Looking at Hands in Autonomous Vehicles: A ConvNet Approach using Part Affinity Fields
This addresses safety monitoring in autonomous driving, but it is incremental as it adapts an existing method (OpenPose) to a specific domain.
The paper tackles the problem of locating driver and passenger hands in autonomous vehicles to monitor readiness for takeover requests, achieving at least 95% detection performance on joint localization and arm-angle estimation while running at 40 fps in real-time.

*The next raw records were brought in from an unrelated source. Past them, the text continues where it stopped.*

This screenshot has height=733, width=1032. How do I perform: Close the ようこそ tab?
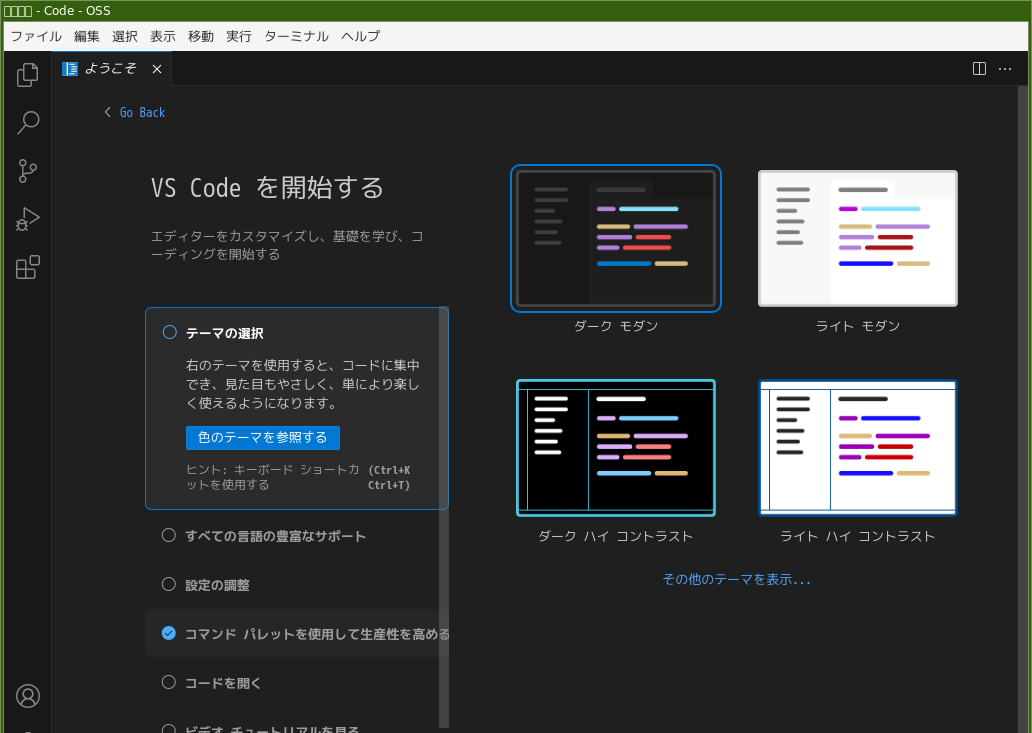(x=157, y=69)
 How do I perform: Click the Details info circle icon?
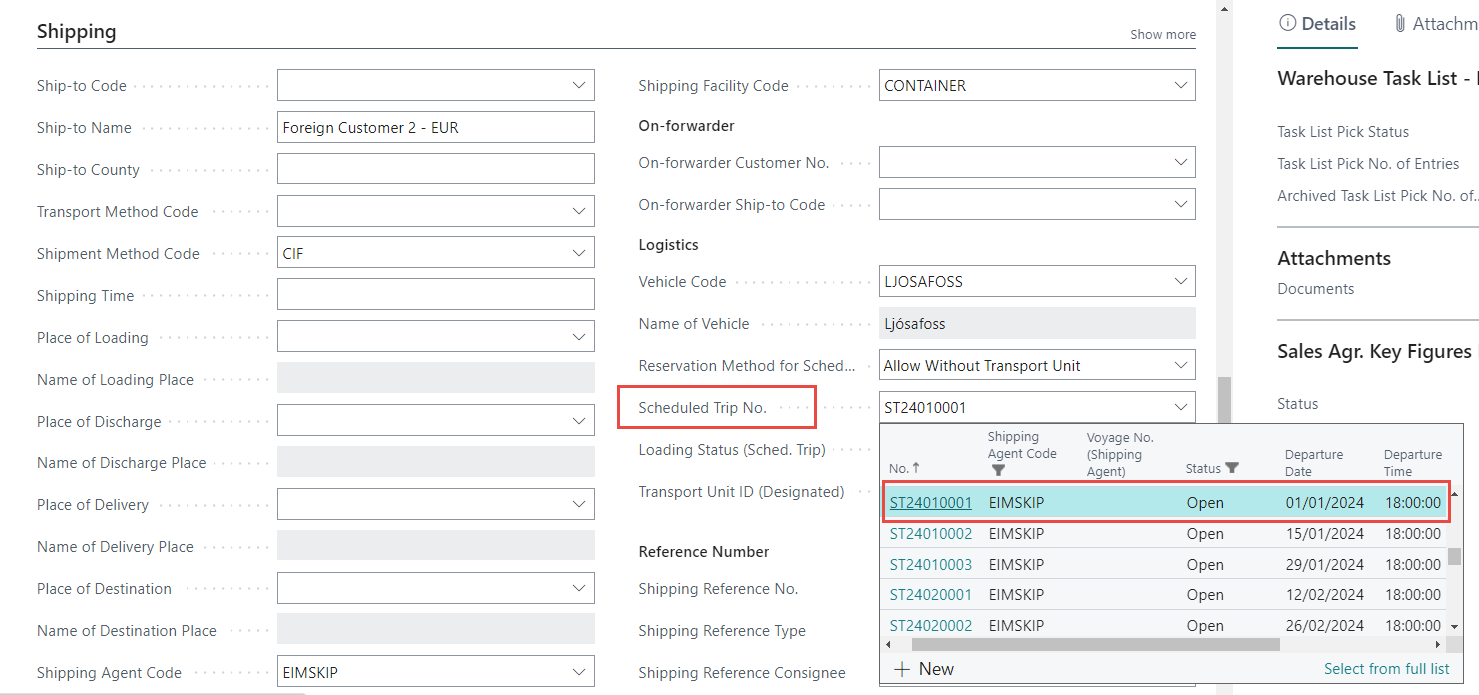click(1288, 24)
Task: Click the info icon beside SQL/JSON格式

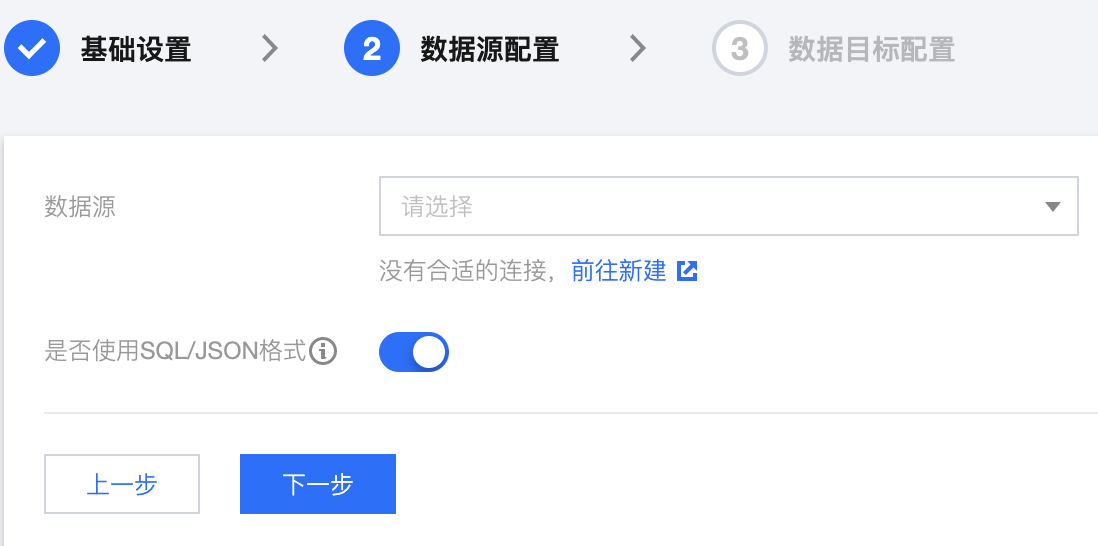Action: [x=323, y=351]

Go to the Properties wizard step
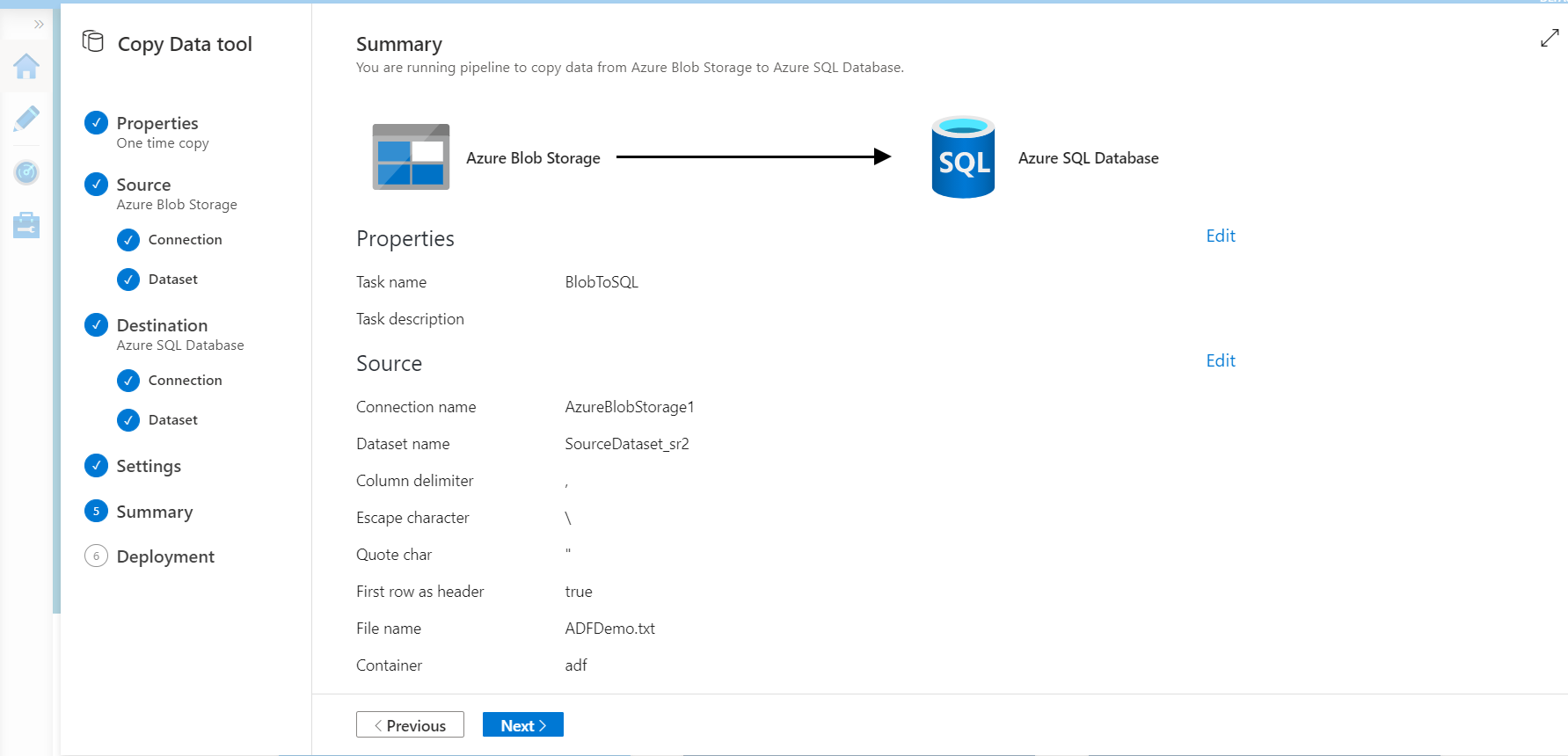coord(157,123)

In the context of autonomous driving, where humans may need to take over in the event where the computer may issue a takeover request, a key step towards driving safety is the monitoring of the hands to ensure the driver is ready for such a request. This work, focuses on the first step of this process, which is to locate the hands. Such a system must work in real-time and under varying harsh lighting conditions. This paper introduces a fast ConvNet approach, based on the work of original work of OpenPose for full body joint estimation. The network is modified with fewer parameters and retrained using our own day-time naturalistic autonomous driving dataset to estimate joint and affinity heatmaps for driver & passenger's wrist and elbows, for a total of 8 joint classes and part affinity fields between each wrist-elbow pair. The approach runs real-time on real-world data at 40 fps on multiple drivers and passengers. The system is extensively evaluated both quantitatively and qualitatively, showing at least 95% detection performance on joint localization and arm-angle estimation.